Ahmad Sumarlin menjelaskan bahwa mereka telah mempertanyakan progres IPR dari 6 koperasi yang dijanjikan, namun terkendala karena belum ada kejelasan terkait kawasan hutan lindung. Dinas Kehutanan menyampaikan bahwa IPR dapat berlokasi di hutan lindung selama kegiatan dilakukan secara bawah tanah dan diikuti proses Penyusunan Program Kegiatan Hulu (PPKH), sementara DPMPTSP mengacu pada sistem OSS dan menunggu tindaklanjut dari ESDM.
“Kami sudah cape, sudah 4 tahun menunggu dari masa gubernur Rusdi Mastura hingga sekarang,” ujar Fithein.
Kabid Minerba ESDM Provinsi, Sultanisah, memberikan tiga penegasan sebagai solusi:
1. Meminta rekomendasi dari Dinas Kehutanan terkait penggunaan kawasan hutan pada blok WPR Oyom dengan metode underground.
2. Meminta percepatan penurunan status kawasan dari hutan lindung menjadi Hutan Produksi Terbatas (HPP).
3. Menegaskan bahwa proses perizinan akan dilanjutkan sesuai aturan setelah persyaratan teknis terpenuhi.

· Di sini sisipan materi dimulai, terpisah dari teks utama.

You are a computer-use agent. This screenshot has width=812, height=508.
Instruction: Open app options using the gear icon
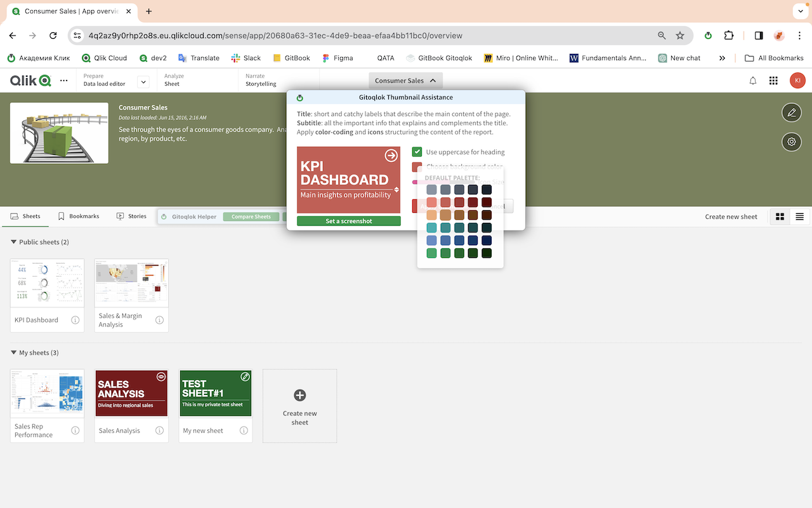click(791, 142)
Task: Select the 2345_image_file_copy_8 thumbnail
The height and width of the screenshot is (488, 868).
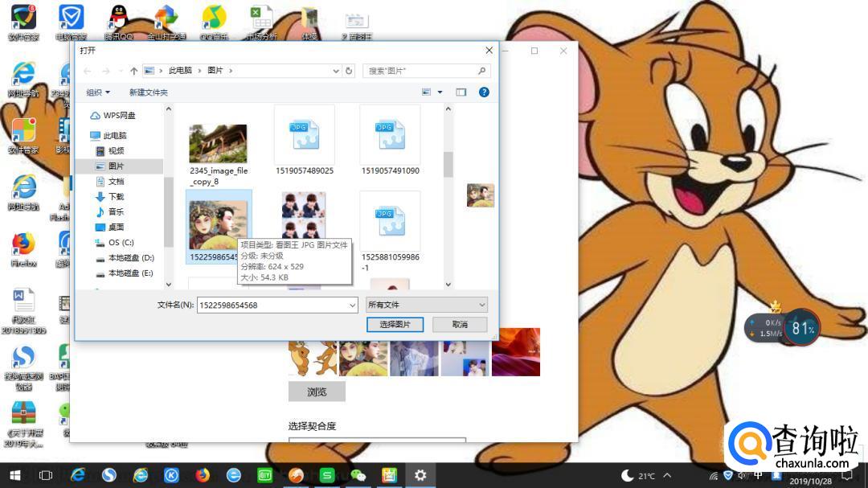Action: pyautogui.click(x=218, y=144)
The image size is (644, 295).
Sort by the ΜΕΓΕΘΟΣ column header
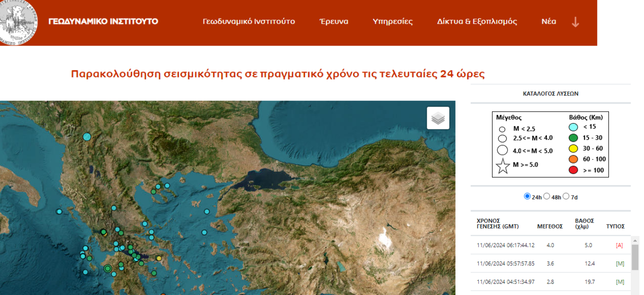pos(550,226)
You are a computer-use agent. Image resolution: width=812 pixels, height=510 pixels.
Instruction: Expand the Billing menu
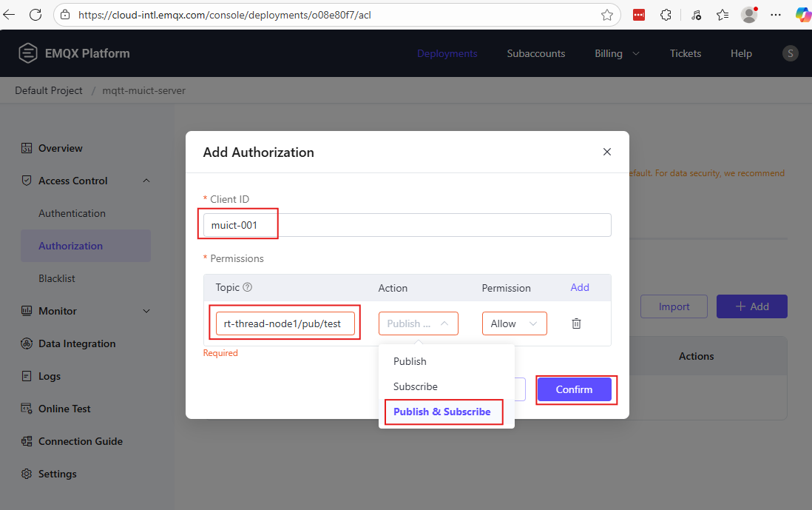tap(617, 53)
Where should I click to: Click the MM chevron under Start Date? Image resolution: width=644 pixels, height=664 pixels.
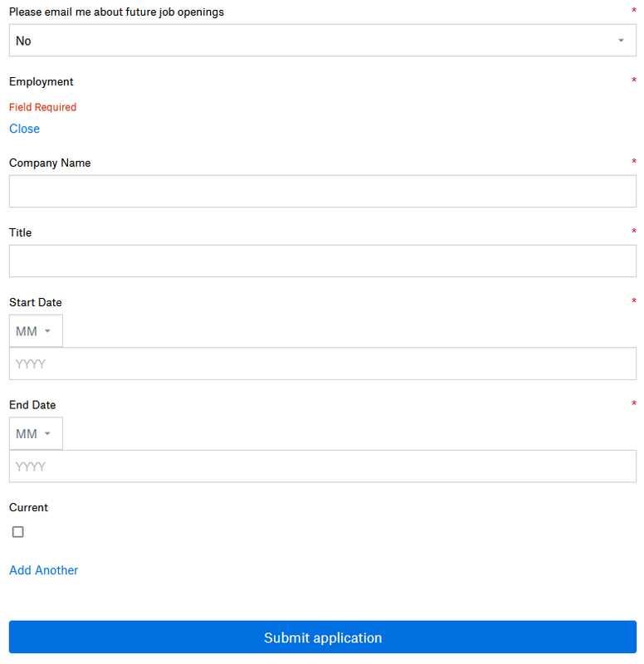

Pasca pertemuan, masyarakat menemukan titik terang dan berharap proses dapat segera terselesaikan tanpa kelamaan lagi. Selain itu, Plt. Kadis Kehutanan juga menegaskan bahwa pemberian IPR dalam kawasan hutan lindung dapat diterbitkan dengan memenuhi mekanisme yang berlaku, sesuai dengan janji yang disampaikan.(Nila)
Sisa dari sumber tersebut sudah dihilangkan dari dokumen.